Nele, Covas descreve as lições que ficaram da pandemia, entre elas, que é necessário rever os procedimentos regulatórios mundiais. “Em uma situação grave como esta, não faz sentido desenvolvermos vacinas em três meses e aguardarmos quase um ano para a sua aprovação regulatória”, expõe. Segundo ele, uma que tivesse eficácia de 40% seria muito útil e evitaria a morte de muitas pessoas, mas não seria aprovada pela Anvisa.
Covas acredita que uma vacina sazonal será necessária devido às novas cepas, mas que não haverá novas ondas como em 2021. As outras orientações são:
1. Reforma do sistema global de segurança em saúde, começando pela OMS, que deve ser reforçada com um novo Regulamento Sanitário Internacional. Não é possível o combate eficiente a uma pandemia sem um organismo coordenador forte, autônomo e equitativo, com mandato claramente definido pela Assembleia das Nações Unidas.
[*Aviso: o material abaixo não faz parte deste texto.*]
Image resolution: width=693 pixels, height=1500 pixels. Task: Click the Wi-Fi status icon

2. Reforma dos sistemas nacionais de segurança em saúde, em acordo com o item anterior. No caso do Brasil, a criação de uma agência independente e estável, à semelhança da Anvisa, em substituição à atual Secretaria de Vigilância em Saúde do Ministério da Saúde, que cuide dos riscos epidêmicos com a autonomia científica e técnica necessária para coordenar e implementar as ações de vigilância em saúde.
3. Estabelecer uma nova agenda para ciência e tecnologia, voltada para o desenvolvimento de uma indústria nacional competente em insumos, produtos biotecnológicos e vacinas. A FAPESP deu exemplo de agilidade e competência nessa pandemia e tem papel fundamental nessa agenda.
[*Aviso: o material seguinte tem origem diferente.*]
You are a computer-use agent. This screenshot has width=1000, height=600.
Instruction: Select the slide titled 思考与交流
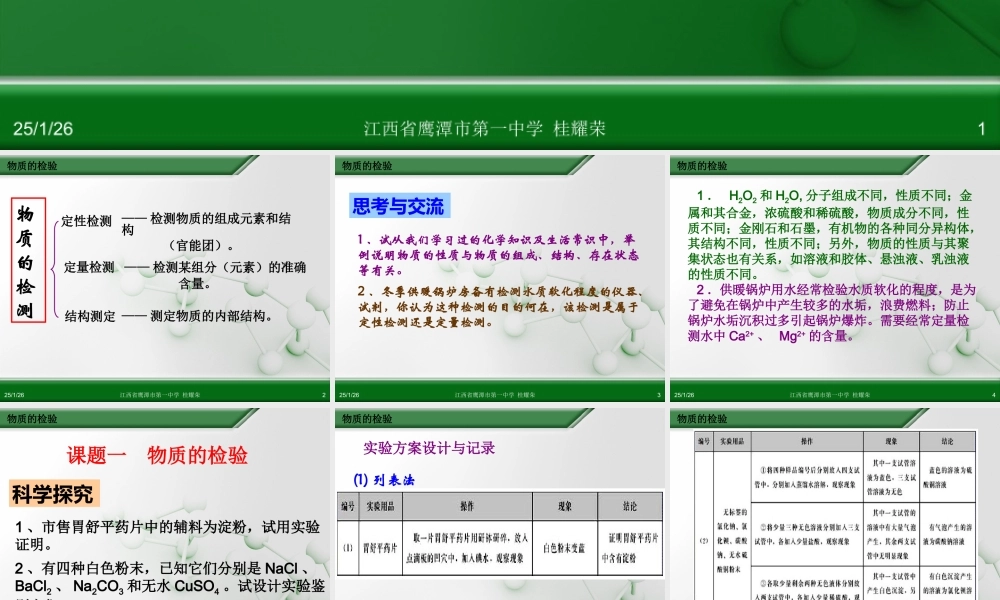tap(497, 275)
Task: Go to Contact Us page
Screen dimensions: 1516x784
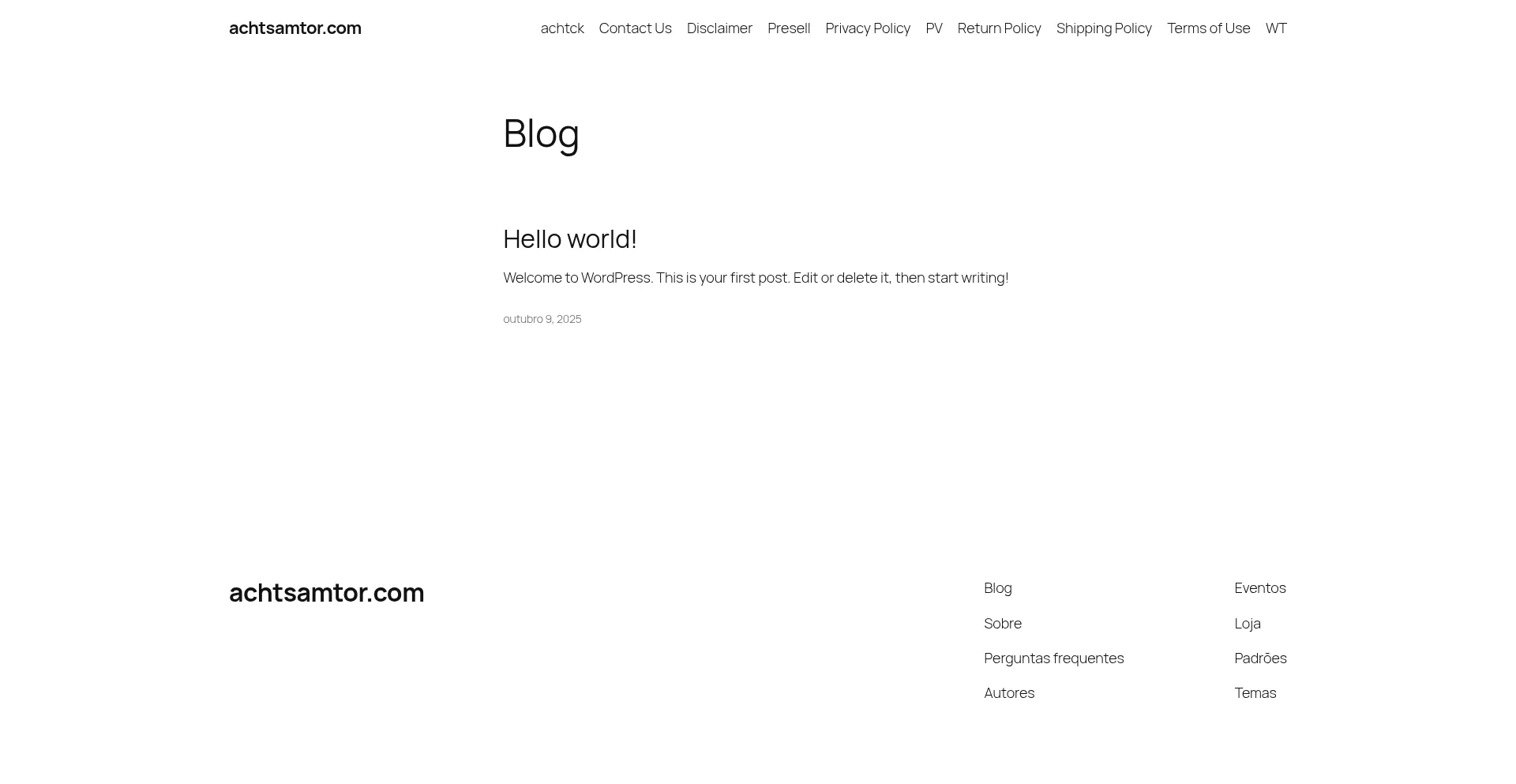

4. Investir na construção de uma rede nacional de laboratórios de nível de biossegurança 3 e 4, operando dentro de normas internacionais e capazes de isolar, manipular e produzir agentes infecciosos para pesquisa e para a indústria de vacinas e diagnósticos.
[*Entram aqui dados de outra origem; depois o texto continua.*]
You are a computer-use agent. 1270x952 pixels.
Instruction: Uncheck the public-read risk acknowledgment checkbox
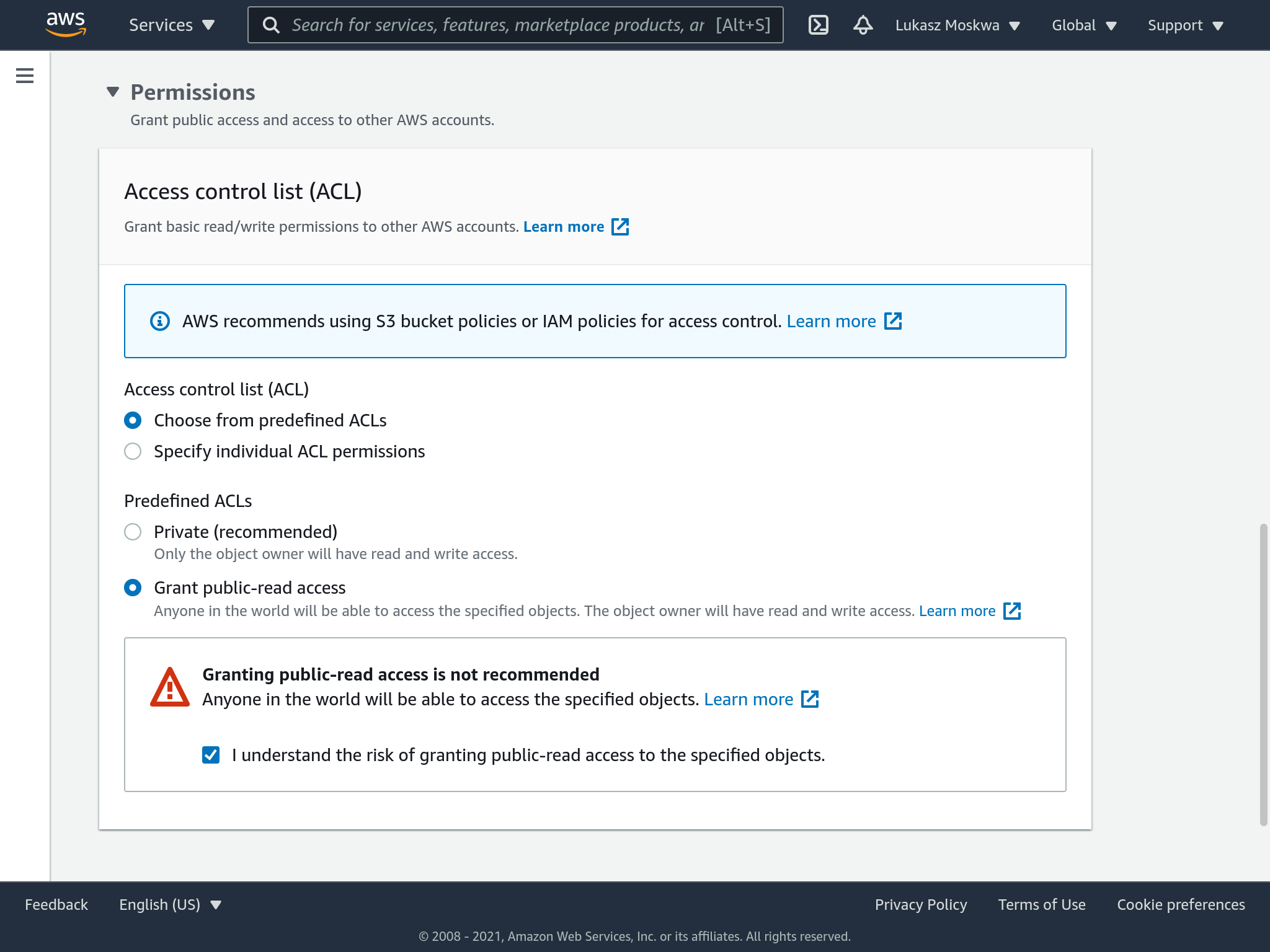[x=211, y=755]
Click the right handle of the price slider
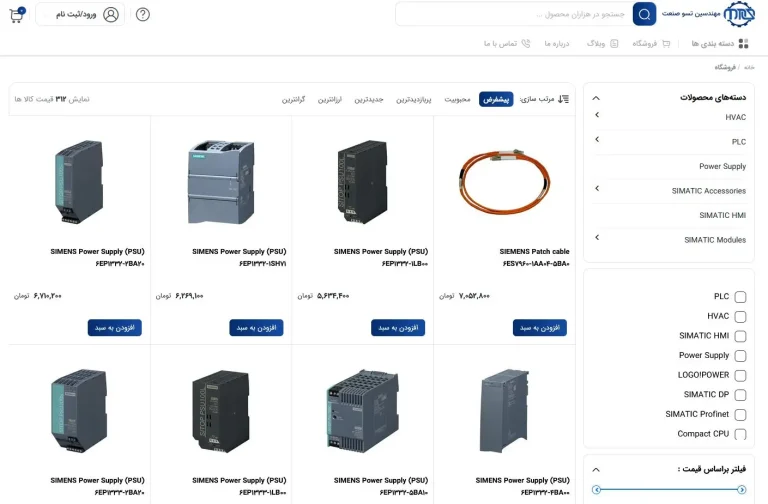The width and height of the screenshot is (768, 504). 741,489
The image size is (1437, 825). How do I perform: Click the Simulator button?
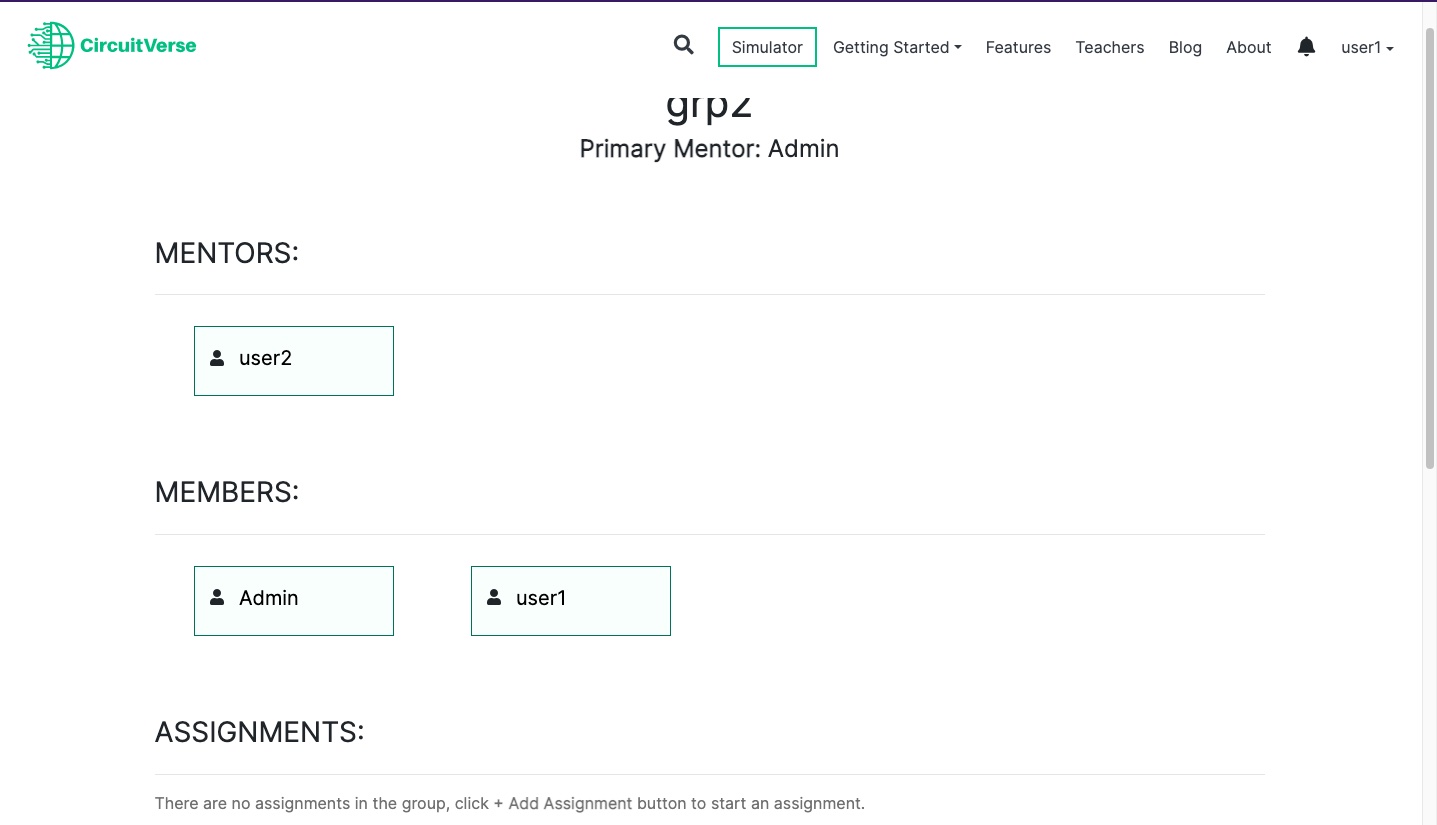(766, 46)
5. Promover a educação científica de forma geral, para que o negacionismo não tenha espaço.
6. No curso de uma pandemia, a ciência deve vir antes da política. A politização da pandemia de Covid-19 foi a maior aliada do vírus. Essa lição, talvez, seja a maior de todas.
“Os erros e as falhas precisam ser revistos para que as futuras pandemias possam ser combatidas de forma eficaz”, encerra Covas.